--- Start of TEXT BLOCK ---
A propos of Švejk

After the door was closed behind him, his fellow prisoners flooded him with questions, and Švejk joyfully replied:

– I have just confessed that it was probably me who killed Prince Ferdinand.

Six men huddled themselves frightened under the lousy blanket, only the Bosnian replied to him:

- Dobro dosli.
9

The reply of the Bosnian left in Bosnian receives a footnote in the Hungarian translation of Hašek’s Švejk. The translator Ádám Réz – who, let it be said in his honor, had learned Czech only for translating Švejk – gives this translation in footnote number 9:

9 He deserved it.

Dobro došli / Dobrodošli / Добро дошли
Dobro došli / Dobrodošli / Добро дошли
Dobro došli / Dobrodošli / Добро дошли
Dobro došli / Dobrodošli / Добро дошли
I know that if Ádám Réz had the possibility to travel in the 50s, he probably would have not travelled to Yugoslavia, and even if he travelled to Yugoslavia, he probably would have not seen any of the Dobro došli inscriptions standing today at the border of every seaside village.

And I even regard it only as a translator’s malpractice that he did not check the meaning of this Bosnian or Serbo-Croatian expression, but he rather boldly invented something that fitted in its place.

However, what I find peculiar is that he did not understand even this basic greeting in the language of a neighboring country. Exactly him, who in his native town Arad had abundant occasion to learn it from the local Serbian minority.

And I also find it peculiar that to most Hungarians it does not occur to learn this much or not much more in those languages which they must face when they drive more than one or two hours from the capital.

In the mental map of most Hungarians our linguistically isolated country is encircled by a terra incognita inhabited by unintelligible barbarian tribes, by an inarticulate world which is impossible and also not worth to know. The only way out from here leads to the West, towards the civilized countries speaking European languages.
--- End of TEXT BLOCK ---
--- Start of DATA LINES ---
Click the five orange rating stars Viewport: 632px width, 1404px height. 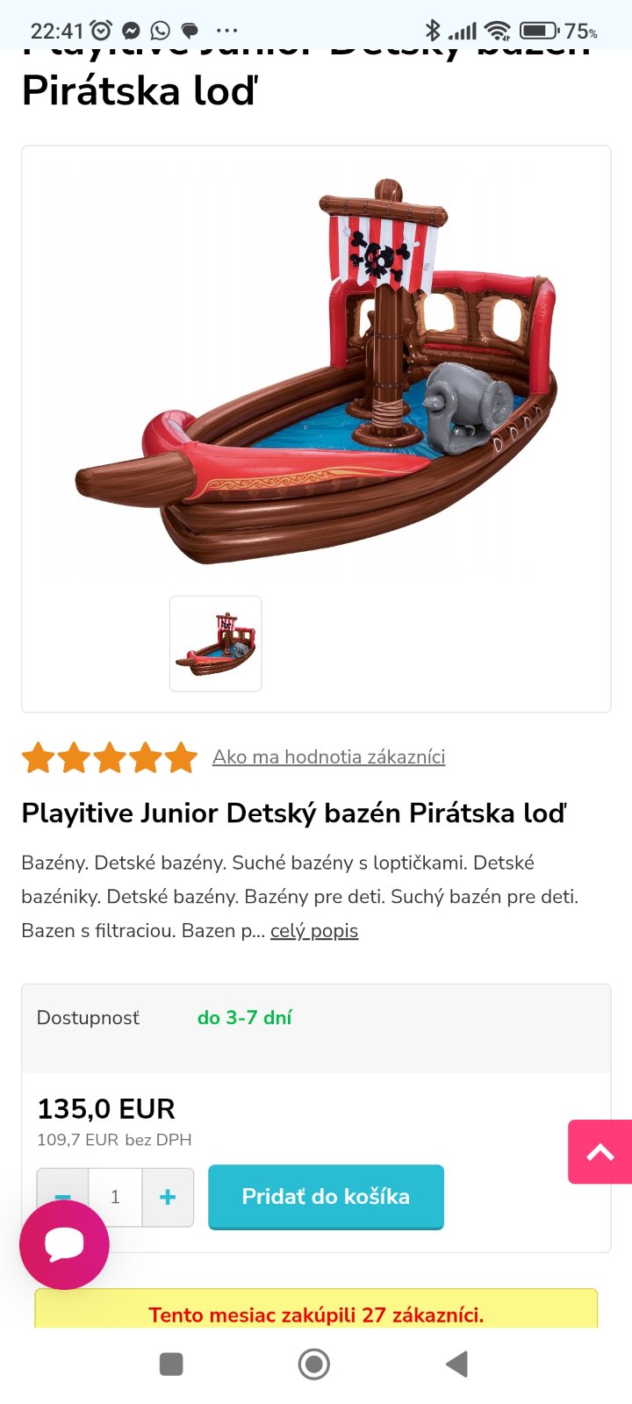(x=110, y=757)
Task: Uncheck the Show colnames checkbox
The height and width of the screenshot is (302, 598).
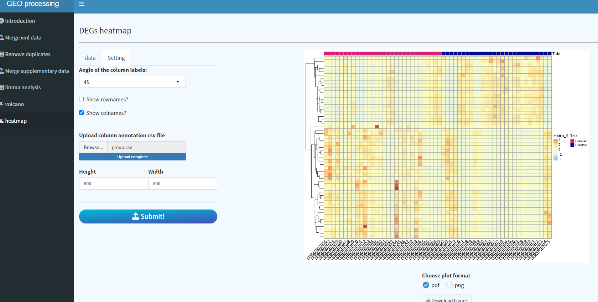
--- End of DATA LINES ---
## YOUR OBJECTIVE
Put this sentence from the essay on Švejk into Spanish: "The only way out from here leads to the West, towards the civilized countries speaking European languages."

## RESULT FOR THIS EXERCISE
La única salida de aquí conduce al Oeste, hacia los países civilizados que hablan lenguas europeas.